= Beginning of Section =
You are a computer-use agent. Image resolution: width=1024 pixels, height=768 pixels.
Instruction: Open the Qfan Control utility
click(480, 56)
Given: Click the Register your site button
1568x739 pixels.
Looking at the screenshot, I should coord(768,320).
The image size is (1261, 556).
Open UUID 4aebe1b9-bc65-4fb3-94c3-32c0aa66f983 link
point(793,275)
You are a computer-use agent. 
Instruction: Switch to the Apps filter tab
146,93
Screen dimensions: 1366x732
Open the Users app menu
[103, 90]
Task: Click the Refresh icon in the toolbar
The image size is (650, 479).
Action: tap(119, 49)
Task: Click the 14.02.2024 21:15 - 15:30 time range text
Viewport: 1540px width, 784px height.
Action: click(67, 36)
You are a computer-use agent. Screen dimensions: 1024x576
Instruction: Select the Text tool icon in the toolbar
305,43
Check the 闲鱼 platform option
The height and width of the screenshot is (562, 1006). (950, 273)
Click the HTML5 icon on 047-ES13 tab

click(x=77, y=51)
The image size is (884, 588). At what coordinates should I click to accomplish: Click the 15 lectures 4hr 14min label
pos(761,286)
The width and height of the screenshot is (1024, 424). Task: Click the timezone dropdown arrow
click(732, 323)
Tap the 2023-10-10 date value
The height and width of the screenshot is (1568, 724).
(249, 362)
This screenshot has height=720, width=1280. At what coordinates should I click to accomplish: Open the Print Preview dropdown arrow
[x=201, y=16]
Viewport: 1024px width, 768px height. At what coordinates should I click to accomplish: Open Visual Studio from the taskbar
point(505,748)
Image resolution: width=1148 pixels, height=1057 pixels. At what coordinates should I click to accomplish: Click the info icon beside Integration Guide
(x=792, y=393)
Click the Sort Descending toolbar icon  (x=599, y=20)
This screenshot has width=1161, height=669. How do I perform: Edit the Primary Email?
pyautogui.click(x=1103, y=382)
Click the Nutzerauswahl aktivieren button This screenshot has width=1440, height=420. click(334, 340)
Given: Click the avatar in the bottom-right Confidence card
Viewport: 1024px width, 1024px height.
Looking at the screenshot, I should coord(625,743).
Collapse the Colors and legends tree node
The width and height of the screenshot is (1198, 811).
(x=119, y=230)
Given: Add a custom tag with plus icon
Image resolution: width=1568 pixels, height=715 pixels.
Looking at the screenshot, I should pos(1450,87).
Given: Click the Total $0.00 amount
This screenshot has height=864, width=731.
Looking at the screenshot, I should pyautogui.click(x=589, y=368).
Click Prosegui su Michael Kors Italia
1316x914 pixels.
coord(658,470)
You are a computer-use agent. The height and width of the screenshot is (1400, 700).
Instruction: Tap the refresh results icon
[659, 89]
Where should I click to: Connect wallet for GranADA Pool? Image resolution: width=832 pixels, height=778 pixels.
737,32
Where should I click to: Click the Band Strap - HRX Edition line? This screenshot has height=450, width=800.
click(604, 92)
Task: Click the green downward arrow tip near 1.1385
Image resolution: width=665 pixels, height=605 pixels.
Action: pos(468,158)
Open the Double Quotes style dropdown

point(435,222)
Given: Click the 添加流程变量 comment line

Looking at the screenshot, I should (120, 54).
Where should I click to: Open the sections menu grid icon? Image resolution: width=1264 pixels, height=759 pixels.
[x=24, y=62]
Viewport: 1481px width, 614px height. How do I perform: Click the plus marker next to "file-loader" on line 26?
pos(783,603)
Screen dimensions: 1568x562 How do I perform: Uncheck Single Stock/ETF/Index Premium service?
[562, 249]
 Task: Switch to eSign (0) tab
= End of Section =
- _Work order_: The lines from the beginning of the records through the line containing "Given: Click the Register your site button" should be reproduced exactly. Include nothing else.

- _Written response_:
You are a computer-use agent. Image resolution: width=1024 pixels, height=768 pixels.
Instruction: Open the Qfan Control utility
click(480, 56)
Given: Click the Register your site button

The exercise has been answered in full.